A l’appui de son appel, il soutient que la décision litigieuse serait entachée d’un défaut de motivation, voire d’une motivation contradictoire, en violation de l’article 6 du règlement grand-ducal du 8 juin 1979 relatif à la procédure à suivre par les administrations relevant de l’Etat et des communes, ci-après dénommé « le règlement grand-ducal du 8 juin 1979 », ce qui aurait eu pour effet de porter atteinte à ses droits de la défense. Il reproche au tribunal, à défaut pour l’Etat d’avoir déposé de mémoire en réponse en première instance, d’avoir tenté, via la 3substitution de motifs, à donner lui-même une motivation à la décision litigieuse. Il fait valoir que le directeur du SFA et le ministre auraient fourni des motivations contradictoires voire incompréhensibles à l’appui de leurs décisions respectives et que la motivation en droit ne correspondrait pas à la motivation en fait, de sorte qu’il se serait vu dans l’impossibilité de comprendre les raisons à l’origine du refus litigieux. Il critique également les premiers juges pour ne pas avoir contrôlé la motivation avancée par le ministre et fondée sur son prétendu accord avec la rétribution perçue moyennant l’attribution de décharges.
En deuxième lieu, l’appelant réitère son moyen tiré d’une violation de l’article 6, paragraphe (4), du règlement grand-ducal modifié du 24 juillet 2007 portant fixation de la tâche des enseignants des lycées et lycées techniques, ci-après dénommé « le règlement grand-ducal du 24 juillet 2007 », selon lequel la somme des décharges qui peuvent être accordées à un enseignant ne peut pas dépasser la tâche normale, en ce que cette disposition ne trouverait pas application en l’espèce. Il soutient que la somme des décharges qui lui ont été accordées, même en tenant compte des 4 leçons au titre de la décharge pour ancienneté, ne dépasserait pas la tâche normale, fixée à l’équivalent de 22 leçons à travers l’article 2, paragraphe (1), du règlement grand-ducal du 24 juillet 2007 et que l’application des coefficients ne serait pas de nature à augmenter la tâche normale de 22 leçons. Admettre le contraire reviendrait à reconnaître que tout enseignant devant au minimum prester 22 leçons ne pourrait pas se voir appliquer de coefficients, contrairement aux collègues prestant 22 leçons sans décharges. Il fait encore valoir que si le législateur avait voulu que les leçons effectuées dans le cadre des décharges ne bénéficient pas des coefficients visés à l’article 9 du règlement grand-ducal du 24 juillet 2007, il l’aurait expressément prévu. Or, tel ne serait pas le cas. Il ajoute que les coefficients ne seraient attachés qu’aux leçons qui correspondent à un enseignement donné devant une classe, puisqu’ils augmenteraient en raison du nombre d’élèves par classe.
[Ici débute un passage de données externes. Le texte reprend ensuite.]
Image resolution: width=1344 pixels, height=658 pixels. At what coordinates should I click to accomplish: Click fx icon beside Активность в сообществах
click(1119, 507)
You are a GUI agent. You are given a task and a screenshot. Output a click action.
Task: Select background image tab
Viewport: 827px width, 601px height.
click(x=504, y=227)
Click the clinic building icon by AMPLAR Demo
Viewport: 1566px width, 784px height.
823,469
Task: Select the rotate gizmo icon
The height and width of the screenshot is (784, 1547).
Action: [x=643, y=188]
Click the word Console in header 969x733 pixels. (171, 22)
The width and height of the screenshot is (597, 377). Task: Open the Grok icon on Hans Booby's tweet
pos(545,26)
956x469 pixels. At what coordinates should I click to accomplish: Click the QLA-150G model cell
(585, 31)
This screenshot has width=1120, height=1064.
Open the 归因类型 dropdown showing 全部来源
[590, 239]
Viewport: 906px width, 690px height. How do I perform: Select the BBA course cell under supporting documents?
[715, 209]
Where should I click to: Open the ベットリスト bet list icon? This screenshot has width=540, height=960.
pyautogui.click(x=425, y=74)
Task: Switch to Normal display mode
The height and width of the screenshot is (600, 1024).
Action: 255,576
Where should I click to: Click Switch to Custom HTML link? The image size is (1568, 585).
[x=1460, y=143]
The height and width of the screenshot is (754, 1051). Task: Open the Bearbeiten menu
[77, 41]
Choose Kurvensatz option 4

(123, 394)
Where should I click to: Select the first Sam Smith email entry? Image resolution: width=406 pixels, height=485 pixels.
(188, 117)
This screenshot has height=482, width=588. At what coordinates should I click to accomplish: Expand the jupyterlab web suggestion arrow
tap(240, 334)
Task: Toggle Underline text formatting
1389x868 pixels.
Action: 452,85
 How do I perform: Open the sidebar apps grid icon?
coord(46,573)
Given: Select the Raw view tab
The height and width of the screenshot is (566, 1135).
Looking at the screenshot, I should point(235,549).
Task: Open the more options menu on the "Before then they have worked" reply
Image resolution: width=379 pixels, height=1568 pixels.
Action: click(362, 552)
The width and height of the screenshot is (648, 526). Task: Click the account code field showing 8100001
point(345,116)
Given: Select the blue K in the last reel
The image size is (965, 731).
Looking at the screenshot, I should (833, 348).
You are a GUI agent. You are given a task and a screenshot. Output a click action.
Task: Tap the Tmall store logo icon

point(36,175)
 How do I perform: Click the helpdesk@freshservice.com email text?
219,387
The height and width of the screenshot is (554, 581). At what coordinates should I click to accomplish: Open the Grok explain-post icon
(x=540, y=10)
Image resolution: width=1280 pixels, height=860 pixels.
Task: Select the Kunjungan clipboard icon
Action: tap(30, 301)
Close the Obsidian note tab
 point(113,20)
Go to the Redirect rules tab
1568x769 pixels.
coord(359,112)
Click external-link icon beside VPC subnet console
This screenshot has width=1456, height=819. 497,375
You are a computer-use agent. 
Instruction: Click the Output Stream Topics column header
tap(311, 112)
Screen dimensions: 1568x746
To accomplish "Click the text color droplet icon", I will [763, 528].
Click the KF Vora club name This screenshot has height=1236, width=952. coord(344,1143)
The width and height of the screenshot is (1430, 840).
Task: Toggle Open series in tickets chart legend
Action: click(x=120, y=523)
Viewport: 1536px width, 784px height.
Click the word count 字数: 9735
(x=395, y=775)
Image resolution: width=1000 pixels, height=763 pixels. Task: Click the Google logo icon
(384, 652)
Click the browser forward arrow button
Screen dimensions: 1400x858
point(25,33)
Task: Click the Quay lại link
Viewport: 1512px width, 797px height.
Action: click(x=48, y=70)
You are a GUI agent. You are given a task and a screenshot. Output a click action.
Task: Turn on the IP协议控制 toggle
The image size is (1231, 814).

Il souligne encore qu’il ne demanderait pas à avoir plus d’heures de décharges qu’il en a actuellement, mais simplement qu’on lui applique, comme pour tout autre enseignant, les coefficients pour les leçons qu’il donne devant des classes où le nombre d’élèves donne droit aux coefficients, à savoir les coefficients « différenciation interne » (enseignement de 2 niveaux) et les coefficients pour « instruction en 2 langues » (à savoir 10 décharges auprès du SFA).
L’appelant reproche également aux premiers juges d’avoir retenu, en se fondant sur l’annexe du règlement grand-ducal du 24 juillet 2007 qui prévoirait, en vingt-cinquième position, la « décharge accordée pour assurer une tâche d’enseignement dans le cadre de la formation pour adultes » (code COUSO), que les cours donnés au SFA sont nécessairement rémunérés au moyen de décharges, en application de l’article 6, paragraphe (4), du règlement grand-ducal du 24 juillet 2007. Or, la question ne serait pas celle de savoir si les cours donnés au SFA sont rémunérés au moyen de décharges, mais si ces cours donnés moyennant décharges peuvent bénéficier des coefficients de l’article 9 du règlement grand-ducal du 24 juillet 2007, alors qu’aucune disposition de ce règlement ne l’exclurait. D’ailleurs, les coefficients n’augmenteraient pas le volume du nombre de leçons et donc des décharges accordées.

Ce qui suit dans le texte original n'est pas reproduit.